Acclimating these puffers to a different salinity is easy; the tricky bit is doing the filter bacteria.
Remember, these euryhaline, brackish water fish naturally swim between high and low salinity several times per day. The idea they need days or weeks to acclimatise is a myth. If it were true, every time the tide changed, estuary-dwelling fish would die!
In practical terms, I've been able to move, for example, black mollies from marine to fresh water in 2 or 3 hours. Schaefer, in the Aqualog brackish book, even says you can take scats from freshwater and dump them straight into marine!
The one thing that rarely works is taking fish adapted to marine water down to pure freshwater very quickly; mollies are okay, but scats, monos, etc., usually take exception. But going in the other direction, from fresh to salt can usually be done as fast as you want. Similarly, switching the salinity rapidly between marine and, say, 25% seawater (SG 1.005) can be done quickly, as well.

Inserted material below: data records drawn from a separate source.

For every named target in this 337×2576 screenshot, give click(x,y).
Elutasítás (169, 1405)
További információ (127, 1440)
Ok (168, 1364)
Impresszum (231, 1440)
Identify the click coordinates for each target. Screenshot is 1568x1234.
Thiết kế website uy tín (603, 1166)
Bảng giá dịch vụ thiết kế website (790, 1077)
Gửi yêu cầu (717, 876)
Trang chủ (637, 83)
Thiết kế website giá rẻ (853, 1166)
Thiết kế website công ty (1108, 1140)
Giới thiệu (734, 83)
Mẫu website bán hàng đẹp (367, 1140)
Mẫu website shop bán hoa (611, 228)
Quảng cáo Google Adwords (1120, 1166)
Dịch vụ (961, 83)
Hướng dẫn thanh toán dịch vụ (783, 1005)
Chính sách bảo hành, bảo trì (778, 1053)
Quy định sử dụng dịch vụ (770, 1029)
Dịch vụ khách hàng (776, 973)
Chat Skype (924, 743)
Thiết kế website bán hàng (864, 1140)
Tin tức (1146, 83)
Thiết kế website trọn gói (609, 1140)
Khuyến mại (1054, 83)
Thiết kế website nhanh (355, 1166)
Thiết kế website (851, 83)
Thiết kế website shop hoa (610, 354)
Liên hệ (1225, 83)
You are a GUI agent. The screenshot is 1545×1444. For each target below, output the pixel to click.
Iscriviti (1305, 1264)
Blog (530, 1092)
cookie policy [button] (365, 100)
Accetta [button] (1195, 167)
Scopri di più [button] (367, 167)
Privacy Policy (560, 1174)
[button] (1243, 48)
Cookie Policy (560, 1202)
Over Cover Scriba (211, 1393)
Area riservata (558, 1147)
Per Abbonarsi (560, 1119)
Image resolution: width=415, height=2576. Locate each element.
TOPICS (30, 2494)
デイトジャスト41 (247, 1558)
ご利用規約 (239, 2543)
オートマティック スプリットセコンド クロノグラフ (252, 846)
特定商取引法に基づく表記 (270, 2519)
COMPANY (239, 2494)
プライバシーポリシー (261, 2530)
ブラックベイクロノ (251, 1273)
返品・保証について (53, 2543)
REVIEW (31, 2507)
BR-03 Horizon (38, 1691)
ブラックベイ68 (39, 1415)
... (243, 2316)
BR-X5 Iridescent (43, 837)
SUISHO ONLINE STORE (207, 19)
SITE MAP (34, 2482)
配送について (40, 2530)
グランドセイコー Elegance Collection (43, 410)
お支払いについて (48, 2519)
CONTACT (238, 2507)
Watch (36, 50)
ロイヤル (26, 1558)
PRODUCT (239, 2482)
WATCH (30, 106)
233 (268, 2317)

The simplest thing to do would be to set up the aquarium at some moderate salinity, e.g. SG 1.010. Then buy your puffer, and place it in a large bucket with an airstone. Over the course of the next 2 or 3 hours, replace some of the water in the bucket with water from the aquarium, at a rate of, say, 10% every quarter hour or so. Keep an eye out for stress, and keep the bucket covered so the fish cannot jump out.
If this is too scary for you, then set up the tank at a low salinity, SG 1.005. The puffer should be able to adapt to that at once, and simply floating the bag in the tank with a few holes cut into it (the bag that is, not the fish) should do the trick. I know lots of people object to mixing fish shop water with aquarium water, and they do have a point, so if you prefer, put the puffer in a bucket again and dribble in some fish tank water over the next half hour or so.
The downside to this approach is that as you raise the salinity in the tank, the filter bacteria are going to die, and you're going to have a few weeks while the puffer is exposed to high nitrites.